Source: ASIDE 2015 |
It’s no surprise that the New York Taxi and Limousine Commission is lobbying for limits to Uber’s expansion. In fact, municipalities across the country are fretting over Uber’s intrusion.
Uber’s appeal — and its rapid, unmitigated ascent — is exactly like the edtech groundswell in contemporary learning.
Uber is a private car service currently taking the country by storm. It allows anyone with an app to instantly summon a professional ride. It takes away the guessing about street corners and hand-waving. It offers customized choices, such as a car seat or SUV. Uber provides real time, visual tracking of how far away the car is and how much the trip will cost.
Uber takes the frustrating tasks of flagging a phantom taxi or confronting a gruff phone operator and replaces them with immediate, digital satisfaction.
This is exactly what today’s students expect from their lessons and teachers.
For better or for worse, children enter our classes with a ready affinity toward online tools and an understandable assumption of digital learning. They are used to texting in realtime, chatting in realtime, Googling in realtime, and creating in realtime. When anachronistic teachers give them paper worksheets and bubble tests, it’s no wonder they roll their eyes and feel like they’re being intentionally stranded on the side of a high-tech boulevard, while the wired world seems to be passing them by.

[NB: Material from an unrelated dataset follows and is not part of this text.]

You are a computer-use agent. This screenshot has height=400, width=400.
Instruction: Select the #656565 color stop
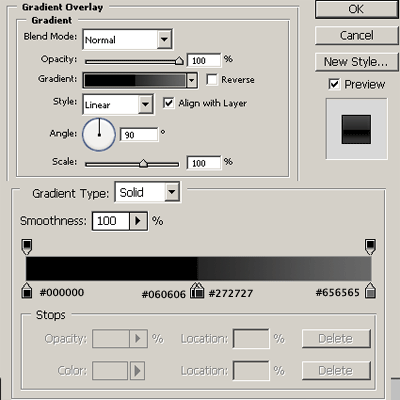(370, 291)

Kids (and adults) live on their smartphones. They demand instantaneous answers via Siri or Wikipedia to any question that might pique their curiosity. In this way, they are uber-researchers. They seek information more actively and more frequently than any prior generation. The gift of the Internet offers them answers, but they still need to know their end destination. They still need to have a conclusion in mind, to drive their scholarship in the right direction.
Source: ASIDE 2015 |
The greatest gift from laptops, iPads, SMARTboards, and phones is efficiency. What used to take a middle schooler an entire Saturday now takes a split second. Kids can diagram the locks of the Erie Canal or study the bricks of the Giza pyramids in the same time it takes to tie one’s shoelaces. The “Internet of things” is a powerful encyclopedia. Any school district that blocks access to YouTube or Twitter, therefore, is closing the doors to Alexandria, erecting antiquated barriers in the face of authentic learning.
We expect our Uber driver to know our name, know our route, and know our credit card number. We expect service with a smile and quiet satisfaction in skipping the crowded van to the airport or the late-night carpool quest.
This is modern education — personalized, differentiated, and affordable.
This is technological learning — satisfying, searchable, and immediate.
As a point of reference, check out this current ad for Microsoft Windows 10:
Many still resist the arrival of a learning alternative, because it’s not “the way we’ve always done it.”